Les belles images, ça flatte les pupilles, mais si ça donne de belles scènes, c’est encore mieux. De ce côté-là, ça se bouscule aussi. Ça se bouscule tellement, qu’il n’y a pratiquement rien à jeter pendant une heure trois-quarts. Certes, Nichols est un metteur en scène maniaque et les scènes étaient très écrites. On apprend cependant que quelques-unes parmi les plus mémorables sont dues à des improvisations. Deux exemples. Quand Benjamin ramène Mrs. Robinson chez elle et qu’elle commence salement à l’allumer assise au bar, lorsque Benjamin est en face d’elle mais pas dans l’axe de la caméra, Anne Bancroft pose une jambe sur un tabouret, dévoilant à Dustin Hoffman ses sous-vêtements, c’était pas dans le script, et ça n’a fait que rajouter un vrai trouble à celui qu’il jouait. Retour de manivelle, lors de la première rencontre dans la chambre d’hôtel, Hoffman n’était pas bon. Au bout de quelques prises, Nichols le prend à part, et lui dit de se comporter comme la première fois qu’il a touché une fille. Et donc quand Bancroft enlève son chemisier, il lui pose gauchement la main sur le sein. Elle est surprise, on le voit une fraction de seconde dans ses yeux, elle improvise en frottant son chemisier comme si elle enlevait une tache ou de la poussière. Là Hoffman disjoncte, sent le fou-rire le gagner, tourne le dos et va se cogner la tête contre un mur pour évacuer le fou-rire. Bancroft croit que la scène va être coupée, c’est très visible par son relâchement, Hoffman revient, enchaîne sur le dialogue écrit, et elle le suit. Ce morceau de scène improvisé a été gardé et ce flottement dans le jeu des deux acteurs bien apparent participe pourtant à sa réussite.

Esprit d'Orson Welles, sors de ce corps ...

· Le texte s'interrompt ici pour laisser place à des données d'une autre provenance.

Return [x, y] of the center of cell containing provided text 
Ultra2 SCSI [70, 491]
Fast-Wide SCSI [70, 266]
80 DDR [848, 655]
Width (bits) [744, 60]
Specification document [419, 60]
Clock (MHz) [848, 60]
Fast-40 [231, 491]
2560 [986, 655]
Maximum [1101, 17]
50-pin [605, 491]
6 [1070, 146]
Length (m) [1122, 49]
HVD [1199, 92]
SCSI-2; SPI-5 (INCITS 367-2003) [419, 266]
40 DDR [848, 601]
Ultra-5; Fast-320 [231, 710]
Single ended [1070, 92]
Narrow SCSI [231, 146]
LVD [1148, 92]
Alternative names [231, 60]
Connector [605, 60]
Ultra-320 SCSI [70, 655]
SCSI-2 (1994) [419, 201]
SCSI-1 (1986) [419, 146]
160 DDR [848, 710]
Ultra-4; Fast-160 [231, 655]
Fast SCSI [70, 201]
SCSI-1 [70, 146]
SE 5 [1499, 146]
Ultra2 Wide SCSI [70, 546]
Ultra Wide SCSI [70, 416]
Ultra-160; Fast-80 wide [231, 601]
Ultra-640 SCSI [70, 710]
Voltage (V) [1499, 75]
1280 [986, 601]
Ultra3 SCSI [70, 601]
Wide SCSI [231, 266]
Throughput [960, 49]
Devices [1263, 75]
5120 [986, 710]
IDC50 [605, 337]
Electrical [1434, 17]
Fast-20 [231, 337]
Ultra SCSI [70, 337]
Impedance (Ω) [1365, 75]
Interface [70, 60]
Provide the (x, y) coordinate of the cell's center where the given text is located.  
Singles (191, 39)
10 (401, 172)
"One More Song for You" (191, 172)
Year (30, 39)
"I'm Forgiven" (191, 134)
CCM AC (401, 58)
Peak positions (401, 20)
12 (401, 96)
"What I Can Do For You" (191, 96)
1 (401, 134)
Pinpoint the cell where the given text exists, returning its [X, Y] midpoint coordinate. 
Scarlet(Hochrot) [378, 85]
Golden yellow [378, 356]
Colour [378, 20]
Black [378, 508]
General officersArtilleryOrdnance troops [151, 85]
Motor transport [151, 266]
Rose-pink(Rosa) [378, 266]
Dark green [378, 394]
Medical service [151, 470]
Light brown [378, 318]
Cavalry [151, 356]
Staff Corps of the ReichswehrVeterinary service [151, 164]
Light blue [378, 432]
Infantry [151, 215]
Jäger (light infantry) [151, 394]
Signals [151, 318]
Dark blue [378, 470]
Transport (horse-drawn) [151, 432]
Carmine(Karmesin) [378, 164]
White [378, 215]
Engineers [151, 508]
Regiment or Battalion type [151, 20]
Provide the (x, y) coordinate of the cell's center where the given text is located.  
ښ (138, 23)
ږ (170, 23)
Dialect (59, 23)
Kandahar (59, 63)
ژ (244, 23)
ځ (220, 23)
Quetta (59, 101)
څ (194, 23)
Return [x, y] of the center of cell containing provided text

Le casting du « Lauréat » va se révéler exceptionnel. Il va lancer la carrière de Dustin Hoffman, choisi sur une intuition inspirée de Nichols et Turman. Hoffman est un acteur de théâtre new-yorkais qui commence à faire parler de lui. Il vient de prendre une agent, qui lui conseille de tenter l’audition à Los Angeles. Il y va sans conviction, ne reçoit pas un bon accueil de Nichols, qui lui fait cependant faire un bout d’essai avec une autre quasi débutante, Katharine Ross. Toutes les parties concernées l’avouent, ils sont tous les deux choisis un peu par défaut, étant jugés moins mauvais que les autres acteurs castés. Anne Bancroft, l’autre sommet du triangle majeur du film était elle un des premiers choix des producteurs, et livre une fantastique performance de garce intégrale. Autre anecdote, l’acteur quasi débutant qui devait jouer Mr. Robinson avait été choisi depuis quelque temps. Voyant que les débuts du tournage étaient sans cesse reportés, il a rendu son contrat et est allé tourner un autre film. Ce choix, vu le succès qu’a rencontré « Le Lauréat », aurait pu lui être fatal. Il faut croire que pour lui les planètes étaient bien alignées. Cet acteur c’est Gene Hackmann et le casting qu’il a rejoint c’est celui de « Bonnie & Clyde » …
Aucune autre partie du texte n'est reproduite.